Vestas has recorded a €94m fall in earnings before interest and tax (EBIT) in the second quarter of 2020, due mainly to a large number of blade repairs.
The company reported €34m in EBIT for the second quarter of this year compared with €128m in the same quarter of last year.
EBIT margin before special items was 1%, compared to 6% in the second quarter of 2019.
Vestas said the decrease was primarily a result of “extraordinary warranty provisions made in the quarter of €175m, covering a specific repair and upgrade of a confined number of blades already installed.”
Excluding these provisions, the underlying margin was 5.9%, Vestas said.
Gross profit for the second quarter of 2020 was €228 compared with €301m in the same quarter in 2019.
Vestas booked a quarterly intake of firm and unconditional wind turbine orders amounting to 4148MW.
The value of the wind turbine order backlog was €16.2bn as of 30 June 2020.
At the end of June Vestas had service agreements with expected contractual future revenue of €18.9bn.

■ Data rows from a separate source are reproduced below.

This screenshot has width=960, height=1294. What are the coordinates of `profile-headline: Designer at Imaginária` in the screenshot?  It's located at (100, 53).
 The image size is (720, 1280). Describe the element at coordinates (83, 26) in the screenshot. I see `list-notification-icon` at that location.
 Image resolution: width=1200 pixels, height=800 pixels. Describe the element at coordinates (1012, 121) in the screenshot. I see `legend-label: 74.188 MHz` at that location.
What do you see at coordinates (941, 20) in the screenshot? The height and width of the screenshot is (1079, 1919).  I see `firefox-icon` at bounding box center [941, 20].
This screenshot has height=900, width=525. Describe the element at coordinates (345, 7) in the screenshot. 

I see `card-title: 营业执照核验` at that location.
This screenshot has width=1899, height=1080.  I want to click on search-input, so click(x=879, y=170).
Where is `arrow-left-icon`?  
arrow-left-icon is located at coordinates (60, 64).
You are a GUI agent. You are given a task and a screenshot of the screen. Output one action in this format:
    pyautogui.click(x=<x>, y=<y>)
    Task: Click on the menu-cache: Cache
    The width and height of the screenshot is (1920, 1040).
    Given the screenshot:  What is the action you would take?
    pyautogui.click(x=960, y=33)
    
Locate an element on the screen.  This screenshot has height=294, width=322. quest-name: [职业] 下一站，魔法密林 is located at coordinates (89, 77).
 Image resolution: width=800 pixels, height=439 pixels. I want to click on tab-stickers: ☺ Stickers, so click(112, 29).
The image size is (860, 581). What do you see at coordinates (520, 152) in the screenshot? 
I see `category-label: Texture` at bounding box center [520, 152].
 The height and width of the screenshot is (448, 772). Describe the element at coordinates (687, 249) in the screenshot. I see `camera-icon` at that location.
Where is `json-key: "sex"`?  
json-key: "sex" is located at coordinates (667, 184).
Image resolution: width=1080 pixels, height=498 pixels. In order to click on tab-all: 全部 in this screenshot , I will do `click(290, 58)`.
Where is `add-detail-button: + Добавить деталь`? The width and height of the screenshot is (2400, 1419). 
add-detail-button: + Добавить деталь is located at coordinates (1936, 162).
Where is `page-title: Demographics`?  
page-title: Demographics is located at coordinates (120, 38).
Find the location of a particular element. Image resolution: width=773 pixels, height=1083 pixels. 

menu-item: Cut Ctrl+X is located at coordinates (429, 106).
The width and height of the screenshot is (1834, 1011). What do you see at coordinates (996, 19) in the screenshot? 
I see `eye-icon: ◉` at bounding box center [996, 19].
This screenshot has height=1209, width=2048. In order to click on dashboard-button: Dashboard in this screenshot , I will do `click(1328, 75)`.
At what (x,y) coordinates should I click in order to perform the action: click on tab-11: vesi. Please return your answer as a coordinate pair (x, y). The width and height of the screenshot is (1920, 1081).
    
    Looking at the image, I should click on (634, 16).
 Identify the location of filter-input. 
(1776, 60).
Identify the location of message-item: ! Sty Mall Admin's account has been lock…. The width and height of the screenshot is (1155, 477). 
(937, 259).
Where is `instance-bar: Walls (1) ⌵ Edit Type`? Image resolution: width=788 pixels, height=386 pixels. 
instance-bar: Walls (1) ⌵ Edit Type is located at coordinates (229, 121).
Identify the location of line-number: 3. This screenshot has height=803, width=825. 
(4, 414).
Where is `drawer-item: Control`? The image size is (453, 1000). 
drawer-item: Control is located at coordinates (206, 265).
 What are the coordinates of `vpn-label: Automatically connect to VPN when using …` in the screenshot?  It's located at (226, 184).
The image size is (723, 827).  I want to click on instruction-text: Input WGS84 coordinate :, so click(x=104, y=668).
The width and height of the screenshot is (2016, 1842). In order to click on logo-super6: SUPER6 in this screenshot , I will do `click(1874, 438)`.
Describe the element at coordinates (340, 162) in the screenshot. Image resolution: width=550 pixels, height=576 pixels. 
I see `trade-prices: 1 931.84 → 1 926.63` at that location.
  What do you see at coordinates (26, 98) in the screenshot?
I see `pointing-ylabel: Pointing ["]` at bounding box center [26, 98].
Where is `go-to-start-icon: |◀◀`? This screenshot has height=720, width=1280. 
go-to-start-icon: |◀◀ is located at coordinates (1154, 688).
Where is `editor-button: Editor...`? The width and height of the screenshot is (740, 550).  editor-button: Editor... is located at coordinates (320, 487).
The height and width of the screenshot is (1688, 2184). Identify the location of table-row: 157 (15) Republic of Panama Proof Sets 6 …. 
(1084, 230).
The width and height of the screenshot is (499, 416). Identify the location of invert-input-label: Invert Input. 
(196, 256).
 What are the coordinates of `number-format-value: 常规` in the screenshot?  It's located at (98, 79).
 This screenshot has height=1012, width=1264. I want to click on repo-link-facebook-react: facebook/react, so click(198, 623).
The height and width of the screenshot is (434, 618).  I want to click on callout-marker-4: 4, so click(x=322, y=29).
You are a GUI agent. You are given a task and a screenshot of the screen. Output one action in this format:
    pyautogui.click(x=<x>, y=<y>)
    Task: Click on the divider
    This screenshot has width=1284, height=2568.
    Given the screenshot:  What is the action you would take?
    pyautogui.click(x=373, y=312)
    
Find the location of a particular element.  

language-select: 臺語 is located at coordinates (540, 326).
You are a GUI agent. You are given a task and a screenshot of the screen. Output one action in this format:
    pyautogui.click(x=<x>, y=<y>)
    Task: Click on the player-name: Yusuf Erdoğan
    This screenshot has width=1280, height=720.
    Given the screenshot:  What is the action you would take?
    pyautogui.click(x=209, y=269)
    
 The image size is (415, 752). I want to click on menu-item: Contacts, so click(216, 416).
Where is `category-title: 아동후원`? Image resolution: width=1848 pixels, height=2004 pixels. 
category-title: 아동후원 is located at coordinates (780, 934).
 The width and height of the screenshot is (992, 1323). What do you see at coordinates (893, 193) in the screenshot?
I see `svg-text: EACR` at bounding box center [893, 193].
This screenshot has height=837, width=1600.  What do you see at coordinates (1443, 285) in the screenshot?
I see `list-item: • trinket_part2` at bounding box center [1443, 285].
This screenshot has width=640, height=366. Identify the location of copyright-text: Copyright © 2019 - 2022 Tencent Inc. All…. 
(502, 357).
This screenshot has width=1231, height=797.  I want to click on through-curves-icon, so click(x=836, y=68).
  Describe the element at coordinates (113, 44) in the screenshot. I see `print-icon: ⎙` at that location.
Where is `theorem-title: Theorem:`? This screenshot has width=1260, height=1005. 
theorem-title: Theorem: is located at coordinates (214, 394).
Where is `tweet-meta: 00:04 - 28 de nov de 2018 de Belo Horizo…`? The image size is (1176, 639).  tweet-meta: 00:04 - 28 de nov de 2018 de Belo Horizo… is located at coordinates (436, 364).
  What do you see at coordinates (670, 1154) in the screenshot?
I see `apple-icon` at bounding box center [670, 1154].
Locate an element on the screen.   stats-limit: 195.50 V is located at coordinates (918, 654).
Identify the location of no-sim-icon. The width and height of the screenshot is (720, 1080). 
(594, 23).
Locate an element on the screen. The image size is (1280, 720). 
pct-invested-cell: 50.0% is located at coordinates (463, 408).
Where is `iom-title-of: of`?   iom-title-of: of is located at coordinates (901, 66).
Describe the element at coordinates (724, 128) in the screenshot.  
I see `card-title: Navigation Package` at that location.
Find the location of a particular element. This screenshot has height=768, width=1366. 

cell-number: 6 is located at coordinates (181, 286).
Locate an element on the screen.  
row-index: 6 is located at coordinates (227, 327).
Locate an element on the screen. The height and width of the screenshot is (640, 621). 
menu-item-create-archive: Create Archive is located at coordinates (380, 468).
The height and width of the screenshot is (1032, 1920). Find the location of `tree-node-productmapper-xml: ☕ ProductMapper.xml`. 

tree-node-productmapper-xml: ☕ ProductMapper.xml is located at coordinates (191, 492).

The value of the combined backlog of wind turbine orders and service agreements stood at €35.1bn, an increase of €3.6bn compared to the year-earlier period.
Based on the results for first half of 2020, Vestas has provided the market with new guidance.
The outlook for full-year revenue is unchanged at €14-15bn.
The EBIT margin before special items is updated to range between 5-7% (initially 7-9%), including “extraordinary warranty provisions” of €175m.
Vestas president and CEO Henrik Andersen (pictured) said: “The Covid-19 pandemic continued to impact the renewable energy industry and the global economy in the second quarter of 2020.
“In these challenging circumstances and without state aid, Vestas’ almost 26,000 employees have performed strongly, growing our revenue by 67% compared to the same quarter last year and achieving an order intake of 4.1GW as well as a record high total order backlog of more than €35bn.
“Service continued to grow with high margins in the quarter and played a key role in ensuring stable and renewable energy supply during lockdowns across the globe.
“Extraordinary warranty provisions impacted our EBIT margin negatively in the quarter, but our underlying EBIT margin of 5.9% showcases good execution that gives us confidence to deliver improving results throughout the remainder of the year.”